In this they were disappointed. There was no mention of the Church’s petition in Van Buren’s address.
The memorial signed by Joseph Smith, Sidney Rigdon and Elias Higbee and presented to Congress on their behalf by U.S. Sen. Richard M. Young of Illinois is reproduced in full in the new volume.
Also included, as an appendix to the book, is the report of the Senate Judiciary Committee, essentially stating that Congress lacks jurisdiction in the matter and that the Mormons must seek “relief” through the courts in the state of Missouri.
“It’s so easy for us, looking back on Mormon history, to put all the blame on Van Buren as we divide history into bad guys and good guys,” McBride said. “But the record shows they were equally frustrated by Congress. In the political culture of the time, they saw Congress as the group that’s able to bring about this redress.”
The episode, he said, amounts to the “shattering of Joseph Smith’s American idealism. He hadn’t really engaged in federal politics before. There wasn’t much need. But here, it’s out of necessity, out of desperation that he enters the federal political sphere, and it’s disappointment after disappointment after disappointment.”
Documents in the new volume convey the character of Joseph Smith as a man deeply concerned about the spiritual as well as the temporal welfare of his followers.
For example, volume editor Matthew C. Godfrey displayed a petition written by the Prophet to the high council at Nauvoo. “He basically asks them if there is any way they can relieve him of the responsibility for land sales in Nauvoo because his spiritual leadership of the Saints is suffering in the meantime. … He would much rather be spending his time translating the Egyptian records or the Bible and waiting upon the Lord for such revelations as may be suited to the condition and circumstances of the Church.”
In addition to the document are minutes of three high council meetings in which the petition is considered. Ultimately, they decide to take no action, “but Joseph seems to feel better after these three meetings, maybe because he was allowed to have his voice be heard,” Godfrey said.
Volume editor Christopher J. Blythe displayed a letter written by Joseph Smith to members of the Quorum of the Twelve Apostles on missions in Great Britain during this period, answering some of their questions and sharing news from Nauvoo.
The letter, written in the hand of scribe Robert B. Thompson, is cross-written to preserve paper. It shares news of the death of Joseph Smith Sr., father of the Prophet, and the arrival of the first company of converts from Great Britain.

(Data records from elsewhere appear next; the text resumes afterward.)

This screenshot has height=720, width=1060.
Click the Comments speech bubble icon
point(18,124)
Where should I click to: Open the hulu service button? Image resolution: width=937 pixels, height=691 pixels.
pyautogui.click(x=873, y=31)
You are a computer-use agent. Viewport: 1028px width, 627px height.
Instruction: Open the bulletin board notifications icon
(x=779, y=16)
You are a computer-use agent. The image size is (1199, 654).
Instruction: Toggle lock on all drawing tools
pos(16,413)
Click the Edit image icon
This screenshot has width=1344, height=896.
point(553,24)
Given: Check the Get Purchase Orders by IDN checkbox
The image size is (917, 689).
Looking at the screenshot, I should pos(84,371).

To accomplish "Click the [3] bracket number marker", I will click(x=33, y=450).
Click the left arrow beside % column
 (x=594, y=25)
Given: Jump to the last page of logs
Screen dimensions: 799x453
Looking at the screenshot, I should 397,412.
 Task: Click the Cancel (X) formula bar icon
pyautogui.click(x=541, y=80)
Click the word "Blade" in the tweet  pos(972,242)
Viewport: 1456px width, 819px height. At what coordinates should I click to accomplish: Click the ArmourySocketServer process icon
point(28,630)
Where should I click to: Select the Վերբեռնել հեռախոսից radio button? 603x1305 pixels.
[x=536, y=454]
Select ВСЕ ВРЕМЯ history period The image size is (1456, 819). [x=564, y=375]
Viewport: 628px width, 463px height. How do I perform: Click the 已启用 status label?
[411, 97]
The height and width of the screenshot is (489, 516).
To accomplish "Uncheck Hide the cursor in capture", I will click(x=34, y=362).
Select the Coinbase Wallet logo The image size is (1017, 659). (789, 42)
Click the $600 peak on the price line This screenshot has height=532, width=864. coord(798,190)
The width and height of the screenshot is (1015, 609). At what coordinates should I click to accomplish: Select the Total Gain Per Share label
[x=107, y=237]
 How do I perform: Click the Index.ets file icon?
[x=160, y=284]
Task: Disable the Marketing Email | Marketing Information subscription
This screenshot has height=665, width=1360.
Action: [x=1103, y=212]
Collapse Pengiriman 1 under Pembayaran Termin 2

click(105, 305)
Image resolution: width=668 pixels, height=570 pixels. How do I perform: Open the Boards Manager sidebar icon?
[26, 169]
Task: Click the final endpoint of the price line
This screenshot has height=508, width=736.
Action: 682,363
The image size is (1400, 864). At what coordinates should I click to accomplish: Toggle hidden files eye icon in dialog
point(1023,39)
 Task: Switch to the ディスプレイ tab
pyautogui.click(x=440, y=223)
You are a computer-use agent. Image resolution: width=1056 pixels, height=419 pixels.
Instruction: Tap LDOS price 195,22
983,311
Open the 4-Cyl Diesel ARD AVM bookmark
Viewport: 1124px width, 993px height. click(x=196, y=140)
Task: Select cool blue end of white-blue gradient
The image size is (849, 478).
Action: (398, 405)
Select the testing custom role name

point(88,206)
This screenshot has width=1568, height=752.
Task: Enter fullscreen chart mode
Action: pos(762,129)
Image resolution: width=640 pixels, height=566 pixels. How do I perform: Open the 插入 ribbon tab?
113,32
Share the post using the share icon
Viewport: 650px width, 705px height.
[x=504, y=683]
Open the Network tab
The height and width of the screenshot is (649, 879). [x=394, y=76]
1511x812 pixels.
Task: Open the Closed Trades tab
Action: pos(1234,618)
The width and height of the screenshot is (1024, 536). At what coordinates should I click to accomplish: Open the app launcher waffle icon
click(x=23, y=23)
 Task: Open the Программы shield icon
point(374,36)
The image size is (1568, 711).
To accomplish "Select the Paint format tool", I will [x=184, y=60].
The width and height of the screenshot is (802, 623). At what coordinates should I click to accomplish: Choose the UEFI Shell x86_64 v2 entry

One of the most striking items in the letter, Blythe said, is a one-paragraph description of the then-new doctrine of baptism for the dead. The doctrine was so new, in fact, that when the contents were later published in the Millennial Star, the Church’s periodical in Great Britain, the paragraph about baptism for the dead was left out, awaiting a formal, written revelation.
And so it is that documents in this latest Joseph Smith Papers volume convey a formative period of Church history.